:: Records provided

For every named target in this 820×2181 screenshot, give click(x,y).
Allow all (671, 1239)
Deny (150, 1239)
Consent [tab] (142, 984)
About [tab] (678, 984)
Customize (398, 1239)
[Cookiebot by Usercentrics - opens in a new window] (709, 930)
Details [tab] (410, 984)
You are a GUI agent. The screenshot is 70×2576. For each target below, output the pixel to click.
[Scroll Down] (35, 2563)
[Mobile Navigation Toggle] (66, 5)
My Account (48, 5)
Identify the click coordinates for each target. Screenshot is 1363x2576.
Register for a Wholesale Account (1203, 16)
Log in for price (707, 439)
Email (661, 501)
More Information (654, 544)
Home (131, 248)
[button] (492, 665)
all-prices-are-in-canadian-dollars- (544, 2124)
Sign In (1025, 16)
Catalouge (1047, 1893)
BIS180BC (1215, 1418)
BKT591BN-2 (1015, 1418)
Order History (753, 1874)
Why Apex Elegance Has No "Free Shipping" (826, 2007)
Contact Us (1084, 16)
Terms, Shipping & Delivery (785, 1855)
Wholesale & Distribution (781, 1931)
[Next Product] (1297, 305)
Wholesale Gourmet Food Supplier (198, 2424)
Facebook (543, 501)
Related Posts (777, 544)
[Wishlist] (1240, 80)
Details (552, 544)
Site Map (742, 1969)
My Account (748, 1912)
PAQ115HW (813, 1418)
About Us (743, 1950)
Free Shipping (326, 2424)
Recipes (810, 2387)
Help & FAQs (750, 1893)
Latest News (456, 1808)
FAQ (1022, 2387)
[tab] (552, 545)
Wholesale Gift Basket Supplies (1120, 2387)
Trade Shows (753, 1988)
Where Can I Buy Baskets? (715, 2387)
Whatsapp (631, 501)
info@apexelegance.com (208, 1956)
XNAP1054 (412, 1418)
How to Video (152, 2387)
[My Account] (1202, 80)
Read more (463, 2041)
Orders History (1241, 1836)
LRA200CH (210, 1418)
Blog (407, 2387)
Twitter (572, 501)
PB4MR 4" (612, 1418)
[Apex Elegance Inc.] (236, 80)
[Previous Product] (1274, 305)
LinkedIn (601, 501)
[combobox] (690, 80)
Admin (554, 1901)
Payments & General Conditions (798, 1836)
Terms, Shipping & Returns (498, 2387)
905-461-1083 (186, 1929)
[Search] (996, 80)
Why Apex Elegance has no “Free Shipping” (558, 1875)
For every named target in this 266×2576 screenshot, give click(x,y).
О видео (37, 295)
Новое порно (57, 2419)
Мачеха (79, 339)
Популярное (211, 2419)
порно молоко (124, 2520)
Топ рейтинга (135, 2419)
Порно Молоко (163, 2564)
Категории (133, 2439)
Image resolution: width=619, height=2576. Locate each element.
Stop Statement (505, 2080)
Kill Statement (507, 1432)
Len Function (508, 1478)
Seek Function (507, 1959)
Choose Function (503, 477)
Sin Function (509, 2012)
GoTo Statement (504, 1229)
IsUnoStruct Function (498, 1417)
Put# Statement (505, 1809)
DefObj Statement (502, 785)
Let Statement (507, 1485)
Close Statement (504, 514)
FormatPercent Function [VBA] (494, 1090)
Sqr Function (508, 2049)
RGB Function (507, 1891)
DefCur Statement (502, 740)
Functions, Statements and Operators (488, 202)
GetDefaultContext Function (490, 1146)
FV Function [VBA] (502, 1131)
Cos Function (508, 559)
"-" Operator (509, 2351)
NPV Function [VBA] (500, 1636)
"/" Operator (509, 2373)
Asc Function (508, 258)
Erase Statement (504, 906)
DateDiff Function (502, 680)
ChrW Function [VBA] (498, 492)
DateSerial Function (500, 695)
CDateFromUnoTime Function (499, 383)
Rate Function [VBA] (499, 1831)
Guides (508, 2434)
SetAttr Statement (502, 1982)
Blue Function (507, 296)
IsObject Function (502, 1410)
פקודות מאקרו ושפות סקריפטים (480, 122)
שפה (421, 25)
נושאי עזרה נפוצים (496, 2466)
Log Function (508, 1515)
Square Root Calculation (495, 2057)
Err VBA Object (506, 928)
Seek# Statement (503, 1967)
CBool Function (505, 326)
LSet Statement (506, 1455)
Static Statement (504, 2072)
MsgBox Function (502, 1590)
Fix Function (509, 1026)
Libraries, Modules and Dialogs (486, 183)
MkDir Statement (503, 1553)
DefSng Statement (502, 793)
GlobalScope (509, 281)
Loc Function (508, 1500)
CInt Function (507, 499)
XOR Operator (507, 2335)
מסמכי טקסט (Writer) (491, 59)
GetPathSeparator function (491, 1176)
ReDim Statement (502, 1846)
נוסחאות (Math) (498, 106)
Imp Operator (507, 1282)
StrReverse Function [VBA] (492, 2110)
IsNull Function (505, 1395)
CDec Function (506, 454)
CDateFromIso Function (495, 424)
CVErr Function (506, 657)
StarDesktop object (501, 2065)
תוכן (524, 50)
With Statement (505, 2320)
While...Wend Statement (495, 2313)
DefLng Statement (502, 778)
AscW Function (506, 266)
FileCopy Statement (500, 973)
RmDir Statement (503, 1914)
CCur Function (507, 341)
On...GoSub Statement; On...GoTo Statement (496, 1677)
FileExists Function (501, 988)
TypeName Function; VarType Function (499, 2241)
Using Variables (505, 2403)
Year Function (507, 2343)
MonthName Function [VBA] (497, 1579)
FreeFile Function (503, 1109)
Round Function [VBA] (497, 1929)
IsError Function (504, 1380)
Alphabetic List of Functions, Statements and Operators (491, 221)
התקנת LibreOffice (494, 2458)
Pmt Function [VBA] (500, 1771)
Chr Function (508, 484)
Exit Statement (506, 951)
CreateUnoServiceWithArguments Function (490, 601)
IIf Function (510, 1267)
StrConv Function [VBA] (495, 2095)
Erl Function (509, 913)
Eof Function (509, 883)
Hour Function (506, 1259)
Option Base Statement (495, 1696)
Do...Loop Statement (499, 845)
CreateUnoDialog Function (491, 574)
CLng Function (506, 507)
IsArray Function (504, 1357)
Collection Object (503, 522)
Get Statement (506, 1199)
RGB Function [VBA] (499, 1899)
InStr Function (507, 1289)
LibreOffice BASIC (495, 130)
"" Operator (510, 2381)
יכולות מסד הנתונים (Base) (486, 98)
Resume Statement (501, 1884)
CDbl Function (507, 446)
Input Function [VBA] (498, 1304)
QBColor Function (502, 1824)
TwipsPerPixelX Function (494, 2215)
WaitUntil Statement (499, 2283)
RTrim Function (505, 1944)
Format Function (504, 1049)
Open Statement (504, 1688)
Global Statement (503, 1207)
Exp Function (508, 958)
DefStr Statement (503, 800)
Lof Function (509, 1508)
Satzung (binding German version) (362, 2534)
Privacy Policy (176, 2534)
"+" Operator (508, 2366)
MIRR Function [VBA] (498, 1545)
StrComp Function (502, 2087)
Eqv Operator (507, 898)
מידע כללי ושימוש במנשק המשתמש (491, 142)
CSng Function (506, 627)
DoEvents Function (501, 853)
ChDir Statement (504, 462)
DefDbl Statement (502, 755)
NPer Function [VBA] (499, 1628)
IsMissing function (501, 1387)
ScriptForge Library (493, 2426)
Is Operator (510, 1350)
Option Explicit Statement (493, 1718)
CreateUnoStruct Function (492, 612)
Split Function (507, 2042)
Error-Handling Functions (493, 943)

::::

Among the lines of the preceding data, which ones hold the word "Option"? List them.

Solution to this exercise
Option Base Statement (495, 1696)
Option Explicit Statement (493, 1718)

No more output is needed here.